§ **TASK**
Down to the last line, output the records below exactly.

==== DATA ====

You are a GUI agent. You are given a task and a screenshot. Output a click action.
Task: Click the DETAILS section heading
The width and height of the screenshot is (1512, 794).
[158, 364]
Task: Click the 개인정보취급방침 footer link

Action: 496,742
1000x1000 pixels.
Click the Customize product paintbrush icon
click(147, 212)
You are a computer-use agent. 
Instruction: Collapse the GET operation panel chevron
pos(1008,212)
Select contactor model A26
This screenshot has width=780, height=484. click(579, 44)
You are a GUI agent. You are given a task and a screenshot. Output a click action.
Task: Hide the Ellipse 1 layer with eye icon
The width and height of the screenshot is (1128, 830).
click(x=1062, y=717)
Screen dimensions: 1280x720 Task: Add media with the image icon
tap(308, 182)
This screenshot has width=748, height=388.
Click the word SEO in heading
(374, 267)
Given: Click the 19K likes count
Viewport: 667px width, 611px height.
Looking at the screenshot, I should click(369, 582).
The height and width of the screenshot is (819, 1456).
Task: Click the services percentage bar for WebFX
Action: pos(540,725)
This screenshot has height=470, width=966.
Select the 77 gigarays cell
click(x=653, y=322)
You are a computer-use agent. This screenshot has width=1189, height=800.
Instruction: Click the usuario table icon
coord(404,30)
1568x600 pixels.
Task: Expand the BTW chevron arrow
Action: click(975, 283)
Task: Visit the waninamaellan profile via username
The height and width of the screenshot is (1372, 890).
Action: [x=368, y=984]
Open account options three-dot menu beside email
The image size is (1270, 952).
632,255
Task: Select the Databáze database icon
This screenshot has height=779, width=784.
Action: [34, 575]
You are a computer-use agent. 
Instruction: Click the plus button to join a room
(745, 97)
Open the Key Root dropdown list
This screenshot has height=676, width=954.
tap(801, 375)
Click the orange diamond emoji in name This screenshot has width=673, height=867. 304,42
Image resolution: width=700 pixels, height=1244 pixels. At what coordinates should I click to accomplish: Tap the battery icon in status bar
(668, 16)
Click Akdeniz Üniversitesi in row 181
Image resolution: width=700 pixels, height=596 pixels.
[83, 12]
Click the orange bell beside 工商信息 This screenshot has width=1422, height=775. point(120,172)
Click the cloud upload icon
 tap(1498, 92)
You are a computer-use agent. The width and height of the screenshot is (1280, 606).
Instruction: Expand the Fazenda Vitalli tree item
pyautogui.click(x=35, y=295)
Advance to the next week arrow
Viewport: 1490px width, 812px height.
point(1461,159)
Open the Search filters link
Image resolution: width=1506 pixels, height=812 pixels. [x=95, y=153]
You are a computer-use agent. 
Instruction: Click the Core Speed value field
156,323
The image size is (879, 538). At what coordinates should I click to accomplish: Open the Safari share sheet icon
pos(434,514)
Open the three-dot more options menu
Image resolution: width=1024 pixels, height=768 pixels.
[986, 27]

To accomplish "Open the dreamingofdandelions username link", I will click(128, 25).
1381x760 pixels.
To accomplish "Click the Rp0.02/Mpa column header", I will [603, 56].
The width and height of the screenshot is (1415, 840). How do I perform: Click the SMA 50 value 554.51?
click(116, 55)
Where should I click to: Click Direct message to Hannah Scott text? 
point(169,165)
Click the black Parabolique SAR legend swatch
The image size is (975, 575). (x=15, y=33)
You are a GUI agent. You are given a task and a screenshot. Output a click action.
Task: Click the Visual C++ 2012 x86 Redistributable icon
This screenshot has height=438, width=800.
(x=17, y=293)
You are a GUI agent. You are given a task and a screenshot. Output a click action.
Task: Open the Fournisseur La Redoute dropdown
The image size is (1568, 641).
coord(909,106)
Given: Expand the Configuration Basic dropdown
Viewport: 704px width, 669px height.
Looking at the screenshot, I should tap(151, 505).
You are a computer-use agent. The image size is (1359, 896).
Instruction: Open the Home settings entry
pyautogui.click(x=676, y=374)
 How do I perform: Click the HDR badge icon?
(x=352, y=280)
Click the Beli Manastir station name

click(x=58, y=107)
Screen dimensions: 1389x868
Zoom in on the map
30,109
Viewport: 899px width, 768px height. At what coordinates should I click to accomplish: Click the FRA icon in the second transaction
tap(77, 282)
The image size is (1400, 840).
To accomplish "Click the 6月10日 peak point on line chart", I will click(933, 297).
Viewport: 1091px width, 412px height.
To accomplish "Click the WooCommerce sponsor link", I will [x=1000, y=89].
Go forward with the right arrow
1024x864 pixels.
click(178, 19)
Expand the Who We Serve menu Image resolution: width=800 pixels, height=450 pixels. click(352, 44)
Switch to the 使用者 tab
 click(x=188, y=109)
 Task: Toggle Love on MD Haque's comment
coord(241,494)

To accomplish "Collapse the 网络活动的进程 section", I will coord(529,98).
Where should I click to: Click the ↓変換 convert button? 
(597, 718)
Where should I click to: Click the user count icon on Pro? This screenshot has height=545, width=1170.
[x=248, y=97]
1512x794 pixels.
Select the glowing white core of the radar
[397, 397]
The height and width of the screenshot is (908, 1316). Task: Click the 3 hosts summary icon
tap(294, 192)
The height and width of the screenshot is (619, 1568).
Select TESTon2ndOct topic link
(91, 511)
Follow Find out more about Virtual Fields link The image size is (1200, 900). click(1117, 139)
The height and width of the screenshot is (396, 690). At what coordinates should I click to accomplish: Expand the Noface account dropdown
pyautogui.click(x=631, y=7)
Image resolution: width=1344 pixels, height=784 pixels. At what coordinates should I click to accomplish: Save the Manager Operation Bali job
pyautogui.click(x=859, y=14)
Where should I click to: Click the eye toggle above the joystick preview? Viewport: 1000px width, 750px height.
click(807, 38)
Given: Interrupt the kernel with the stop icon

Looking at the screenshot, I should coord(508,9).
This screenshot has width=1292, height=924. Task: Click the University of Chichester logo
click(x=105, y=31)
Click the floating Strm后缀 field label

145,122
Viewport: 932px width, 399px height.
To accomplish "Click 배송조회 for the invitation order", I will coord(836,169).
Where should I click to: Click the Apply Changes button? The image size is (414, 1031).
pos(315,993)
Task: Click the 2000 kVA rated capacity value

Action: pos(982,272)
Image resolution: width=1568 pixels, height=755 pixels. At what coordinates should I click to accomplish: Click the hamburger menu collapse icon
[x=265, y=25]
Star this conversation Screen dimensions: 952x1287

====

§ **RESULT OF THE TASK**
You are a GUI agent. You are given a task and a screenshot. Output a click action.
Task: Click the DETAILS section heading
The width and height of the screenshot is (1512, 794).
[158, 364]
Task: Click the 개인정보취급방침 footer link

Action: 496,742
1000x1000 pixels.
Click the Customize product paintbrush icon
click(147, 212)
You are a computer-use agent. 
Instruction: Collapse the GET operation panel chevron
pos(1008,212)
Select contactor model A26
This screenshot has width=780, height=484. click(579, 44)
You are a GUI agent. You are given a task and a screenshot. Output a click action.
Task: Hide the Ellipse 1 layer with eye icon
The width and height of the screenshot is (1128, 830).
click(x=1062, y=717)
Screen dimensions: 1280x720 Task: Add media with the image icon
tap(308, 182)
This screenshot has width=748, height=388.
Click the word SEO in heading
(374, 267)
Given: Click the 19K likes count
Viewport: 667px width, 611px height.
Looking at the screenshot, I should click(369, 582).
The height and width of the screenshot is (819, 1456).
Task: Click the services percentage bar for WebFX
Action: pos(540,725)
This screenshot has height=470, width=966.
Select the 77 gigarays cell
click(x=653, y=322)
You are a computer-use agent. This screenshot has width=1189, height=800.
Instruction: Click the usuario table icon
coord(404,30)
1568x600 pixels.
Task: Expand the BTW chevron arrow
Action: click(975, 283)
Task: Visit the waninamaellan profile via username
The height and width of the screenshot is (1372, 890).
Action: [x=368, y=984]
Open account options three-dot menu beside email
The image size is (1270, 952).
632,255
Task: Select the Databáze database icon
This screenshot has height=779, width=784.
Action: [34, 575]
You are a computer-use agent. 
Instruction: Click the plus button to join a room
(745, 97)
Open the Key Root dropdown list
This screenshot has height=676, width=954.
tap(801, 375)
Click the orange diamond emoji in name This screenshot has width=673, height=867. 304,42
Image resolution: width=700 pixels, height=1244 pixels. At what coordinates should I click to accomplish: Tap the battery icon in status bar
(668, 16)
Click Akdeniz Üniversitesi in row 181
Image resolution: width=700 pixels, height=596 pixels.
[83, 12]
Click the orange bell beside 工商信息 This screenshot has width=1422, height=775. point(120,172)
Click the cloud upload icon
 tap(1498, 92)
You are a computer-use agent. The width and height of the screenshot is (1280, 606).
Instruction: Expand the Fazenda Vitalli tree item
pyautogui.click(x=35, y=295)
Advance to the next week arrow
Viewport: 1490px width, 812px height.
point(1461,159)
Open the Search filters link
Image resolution: width=1506 pixels, height=812 pixels. [x=95, y=153]
You are a computer-use agent. 
Instruction: Click the Core Speed value field
156,323
The image size is (879, 538). At what coordinates should I click to accomplish: Open the Safari share sheet icon
pos(434,514)
Open the three-dot more options menu
Image resolution: width=1024 pixels, height=768 pixels.
[986, 27]

To accomplish "Open the dreamingofdandelions username link", I will click(128, 25).
1381x760 pixels.
To accomplish "Click the Rp0.02/Mpa column header", I will [603, 56].
The width and height of the screenshot is (1415, 840). How do I perform: Click the SMA 50 value 554.51?
click(116, 55)
Where should I click to: Click Direct message to Hannah Scott text? 
point(169,165)
Click the black Parabolique SAR legend swatch
The image size is (975, 575). (x=15, y=33)
You are a GUI agent. You are given a task and a screenshot. Output a click action.
Task: Click the Visual C++ 2012 x86 Redistributable icon
This screenshot has height=438, width=800.
(x=17, y=293)
You are a GUI agent. You are given a task and a screenshot. Output a click action.
Task: Open the Fournisseur La Redoute dropdown
The image size is (1568, 641).
coord(909,106)
Given: Expand the Configuration Basic dropdown
Viewport: 704px width, 669px height.
Looking at the screenshot, I should tap(151, 505).
You are a computer-use agent. The image size is (1359, 896).
Instruction: Open the Home settings entry
pyautogui.click(x=676, y=374)
 How do I perform: Click the HDR badge icon?
(x=352, y=280)
Click the Beli Manastir station name

click(x=58, y=107)
Screen dimensions: 1389x868
Zoom in on the map
30,109
Viewport: 899px width, 768px height. At what coordinates should I click to accomplish: Click the FRA icon in the second transaction
tap(77, 282)
The image size is (1400, 840).
To accomplish "Click the 6月10日 peak point on line chart", I will click(933, 297).
Viewport: 1091px width, 412px height.
To accomplish "Click the WooCommerce sponsor link", I will [x=1000, y=89].
Go forward with the right arrow
1024x864 pixels.
click(178, 19)
Expand the Who We Serve menu Image resolution: width=800 pixels, height=450 pixels. click(352, 44)
Switch to the 使用者 tab
 click(x=188, y=109)
 Task: Toggle Love on MD Haque's comment
coord(241,494)

To accomplish "Collapse the 网络活动的进程 section", I will coord(529,98).
Where should I click to: Click the ↓変換 convert button? 
(597, 718)
Where should I click to: Click the user count icon on Pro? This screenshot has height=545, width=1170.
[x=248, y=97]
1512x794 pixels.
Select the glowing white core of the radar
[397, 397]
The height and width of the screenshot is (908, 1316). Task: Click the 3 hosts summary icon
tap(294, 192)
The height and width of the screenshot is (619, 1568).
Select TESTon2ndOct topic link
(91, 511)
Follow Find out more about Virtual Fields link The image size is (1200, 900). click(1117, 139)
The height and width of the screenshot is (396, 690). At what coordinates should I click to accomplish: Expand the Noface account dropdown
pyautogui.click(x=631, y=7)
Image resolution: width=1344 pixels, height=784 pixels. At what coordinates should I click to accomplish: Save the Manager Operation Bali job
pyautogui.click(x=859, y=14)
Where should I click to: Click the eye toggle above the joystick preview? Viewport: 1000px width, 750px height.
click(807, 38)
Given: Interrupt the kernel with the stop icon

Looking at the screenshot, I should coord(508,9).
This screenshot has width=1292, height=924. Task: Click the University of Chichester logo
click(x=105, y=31)
Click the floating Strm后缀 field label

145,122
Viewport: 932px width, 399px height.
To accomplish "Click 배송조회 for the invitation order", I will coord(836,169).
Where should I click to: Click the Apply Changes button? The image size is (414, 1031).
pos(315,993)
Task: Click the 2000 kVA rated capacity value

Action: pos(982,272)
Image resolution: width=1568 pixels, height=755 pixels. At what coordinates should I click to accomplish: Click the hamburger menu collapse icon
[x=265, y=25]
Star this conversation Screen dimensions: 952x1287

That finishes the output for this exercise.